▶ Work request: Can you carry the passage on heat-shock proteins in barley forward from its last sentence?

▶ Excerpted text:
2. Results and Discussion
2.1. Presence of Heat-Shock Proteins in Barley Membrane and Cytosolic Fractions
In cells, heat-shock proteins can be found in the cytoplasm, in specific organelles such as the mitochondria or the endoplasmic reticulum, and, generally, in the cell membranes. The localization can be different for specific HSPs. Our studies on barley enabled us to prove the presence of HSP90 in a membrane fraction that was isolated from barley plants (Figure 1C–F); however, it was below the detection limit in the cytosolic fraction for our method. According to Xu et al. [21], HSP90 mainly occurs in the cytoplasm and only sometimes in the endoplasmic reticulum, mitochondria and chloroplasts, but recent studies showed that HSP90 can also interact with the cell membranes and affect their structure [22].
On the other hand, immunodetecting the HSP70 protein using the primary antibody against cytoplasmic HSP70 revealed the presence of this protein in both the membrane and the cytosolic fractions that were isolated from barley (Figure 2C–J). This finding is in agreement with the literature. HSP70 was originally identified as being one of the most abundant proteins produced in response to an elevated temperature that induces thermotolerance [23]. Currently, these 70-kDa heat-shock proteins are known to be upregulated during many cellular stresses, and they are essential during normal growth. HSP70 is a multigenic family, and the various members that constitute this family are present in different cellular compartments [9,24]. Recently, it was found that the HSP70 protein incorporates into the lipid bilayer and interacts with the cell membranes [25]. It was explained that the insertion of HSP70 into the plasma membrane is the gateway for its export to the extracellular matrix in the form of vesicles, where they play a signaling role to alert and activate the necessary defense machinery against harmful conditions.

▶ Saved entries:
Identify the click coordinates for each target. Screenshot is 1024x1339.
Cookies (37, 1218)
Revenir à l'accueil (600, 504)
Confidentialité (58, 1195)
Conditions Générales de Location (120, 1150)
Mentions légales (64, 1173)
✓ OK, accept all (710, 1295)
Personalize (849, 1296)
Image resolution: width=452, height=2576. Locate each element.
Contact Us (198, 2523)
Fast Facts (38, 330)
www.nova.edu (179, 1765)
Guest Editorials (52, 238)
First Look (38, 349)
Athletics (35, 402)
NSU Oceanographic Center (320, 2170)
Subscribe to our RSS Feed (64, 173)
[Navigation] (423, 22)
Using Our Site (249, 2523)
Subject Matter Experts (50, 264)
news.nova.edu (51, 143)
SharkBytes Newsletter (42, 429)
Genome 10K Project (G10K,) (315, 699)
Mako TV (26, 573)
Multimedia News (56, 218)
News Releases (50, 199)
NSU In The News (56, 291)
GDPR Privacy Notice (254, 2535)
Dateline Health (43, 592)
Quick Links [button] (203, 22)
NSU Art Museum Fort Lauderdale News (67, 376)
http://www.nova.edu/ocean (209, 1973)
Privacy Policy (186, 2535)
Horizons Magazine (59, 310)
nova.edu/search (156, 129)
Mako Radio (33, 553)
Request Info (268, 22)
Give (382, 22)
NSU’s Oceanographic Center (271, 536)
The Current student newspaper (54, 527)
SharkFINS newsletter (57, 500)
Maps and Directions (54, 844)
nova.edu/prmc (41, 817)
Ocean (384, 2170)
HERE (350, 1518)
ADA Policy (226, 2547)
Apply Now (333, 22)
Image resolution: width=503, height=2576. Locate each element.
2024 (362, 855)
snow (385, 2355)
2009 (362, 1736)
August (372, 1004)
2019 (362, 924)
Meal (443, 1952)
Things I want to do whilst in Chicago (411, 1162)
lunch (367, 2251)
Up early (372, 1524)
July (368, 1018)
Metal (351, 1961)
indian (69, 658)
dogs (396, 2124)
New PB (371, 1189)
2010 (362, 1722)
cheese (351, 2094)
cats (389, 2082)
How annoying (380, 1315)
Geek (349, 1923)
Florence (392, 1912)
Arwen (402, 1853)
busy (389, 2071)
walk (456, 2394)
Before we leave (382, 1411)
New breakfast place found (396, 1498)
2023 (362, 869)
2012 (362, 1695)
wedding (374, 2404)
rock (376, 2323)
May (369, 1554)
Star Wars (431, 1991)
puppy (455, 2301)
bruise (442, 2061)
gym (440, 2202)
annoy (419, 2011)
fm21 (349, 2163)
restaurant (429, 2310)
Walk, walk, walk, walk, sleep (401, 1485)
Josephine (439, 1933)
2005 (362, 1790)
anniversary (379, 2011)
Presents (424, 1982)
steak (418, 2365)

▶ Answer box:
As for the sHSPs, in our study, HSP17 and HSP18 were not found in the cell membrane or cytosolic fraction of the barley, although the sHSP transcripts were present and even drastically increased after acclimation at 27 °C. It is likely that these proteins typically accumulate under extreme high-temperature stress, usually higher than 40 °C [26,27,28]. The high accumulation of the sHSP transcripts in plants might be interpreted as a mechanism that prepares plants for more extreme temperature. Simultaneously, as discussed by Dhaubhadel et al. [29], the presence of a specific messenger RNA (mRNA) of HSPs in cells is not necessarily accompanied by an active translation or a translation that is in accordance with their levels. According to the literature, sHSPs are located rather in the thylakoid membranes where they can act as “membrane-stabilizing factors” by influencing the integrity of the cell membrane during stress [6,10,12].
2.2. Changes in the Accumulation of the HSP90 Transcript and Protein in the Barley BR Mutants and Wild-Type Plants Growing at 20 °C and Acclimated at 5 °C and 27 °C
In our experiment, the acclimation of the cultivar Delisa at 5 °C did not cause any significant differences in the accumulation of the HSP90 transcript compared to the plants in the control conditions (20 °C) (Figure 1A). The barley cultivar Bowman at 5 °C was characterized by an increased accumulation of the HSP90 transcript compared to the plants at 20 °C (Figure 1B), which is in agreement with the findings of Krishna et al. [30] and Kagale et al. [31]. These authors observed an increase in the accumulation of the HSP90 transcript in Brassica napus seedlings at 5 °C and in Arabidopsis thaliana at 2 °C.
In our barley, the accumulation of the HSP90 protein in the cell membranes was significantly lower after 21 days at 5 °C than in the respective plants at 20 °C in both the Delisa and the Bowman cultivars (Figure 1C–F). Earlier, Krishna et al. [30] observed a gradual increase in the accumulation of the HSP90 protein in the leaf tissue of B. napus at 5 °C, while Vítámvás et al. [32] found that, in winter wheat, the accumulation of the HSP90 protein decreased at 6 °C if compared to the control plants.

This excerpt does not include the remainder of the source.